EXCERPT TO READ:

For most of his NFL career, Taysom Hill has been more curiosity than anything else. He’s been a package player, an Internet meme, and a Twitter joke.
But Sunday against Atlanta, in his first start directing the Saints, Hill looked like a bonafide professional quarterback.
Taysom Hill passes the test
Hill was the second-best fantasy QB in Week 11’s early window, playing well in a 24-9 victory over Atlanta. Hill threw for 233 yards, ran for 51 more, and picked up a couple of rushing touchdowns. He clicked on 18-of-23 pass attempts, a tidy 78 percent.
There were occasional hiccups, to be fair — Hill lost a fumble, took three sacks, and threw a sure pick at the goal line that the Falcons charitably dropped. But you can make any quarterback look bad if you cherry-pick a few select plays. Hill’s body of work was effective and passed the two tests that matter to us, the stat test and the eye test.
Oh, Hill passed the eye test, all right. Head coach Sean Payton ran Hill on several power packages, often on third and fourth down. Hill’s first touchdown came on a fourth-and-goal play, where the offense plowed straight ahead and asked Hill to decisively plunge off tackle. Mission accomplished. Payton knows the Saints have a chain-moving weapon here. And fantasy players understand how advantageous a rushing quarterback is.
Hill’s second touchdown came on a broken play, an against-his-body scramble when the Falcons covered everything downfield. After the design touchdown in the first half, Hill posted an athletic clip for his second score.
Hill’s game was also the magic elixir Michael Thomas was looking for. Thomas was targeted early and often (12 of the 23 passes were for him), en route to a nine-catch, 104-yard afternoon. The Saints were proactive with Thomas, and not just on shallow routes. He could have posted an even bigger afternoon, if not for one dropped pass and one missed connection that drew a defensive penalty. Finally, Thomas looks back in form, closing in on 100 percent.
How healthy was Alvin Kamara? That’s open to question. Kamara was limited to 45 yards on 13 carries, and he dropped his only target, a screen play that the Falcons blew up. Kamara missed some time during the practice week, nursing a sore foot. He didn’t look notably compromised Sunday, but perhaps the Saints didn’t want to push him. He played 48 percent of the snaps, his lowest number this year.

WHAT YOU HAVE TO DO: In the article on Taysom Hill's first start for the Saints, how many of Hill's 23 pass attempts were thrown to Michael Thomas?

DATA SHOWN:
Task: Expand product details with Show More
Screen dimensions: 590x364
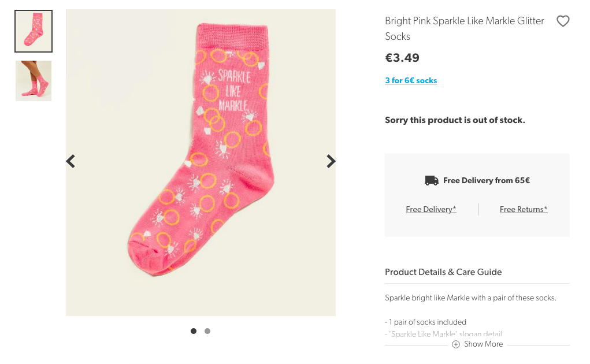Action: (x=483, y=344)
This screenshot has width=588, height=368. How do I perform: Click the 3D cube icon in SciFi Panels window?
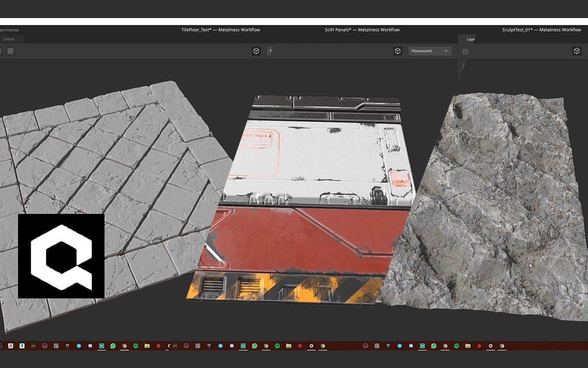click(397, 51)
==
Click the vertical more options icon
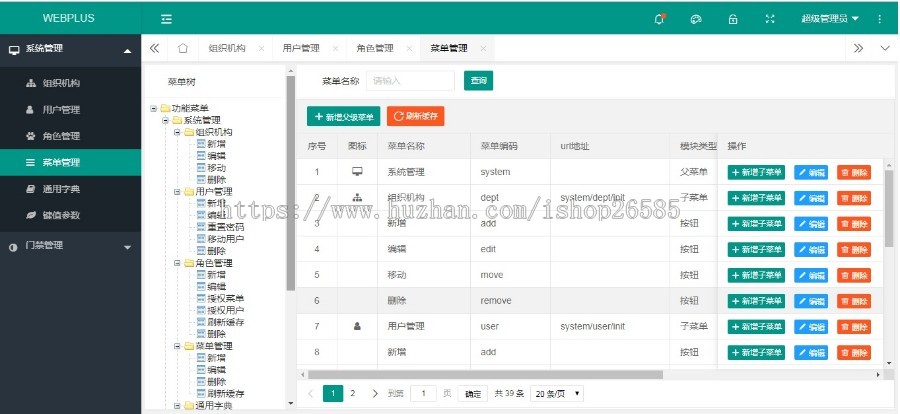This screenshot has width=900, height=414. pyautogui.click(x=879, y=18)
---
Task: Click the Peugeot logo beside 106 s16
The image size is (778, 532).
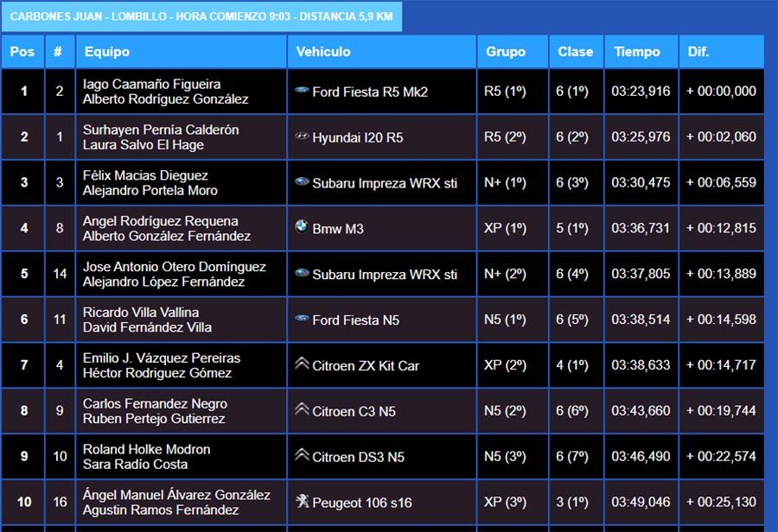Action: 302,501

ANSWER TO THE TASK: 12 of the 23 passes went to Michael Thomas.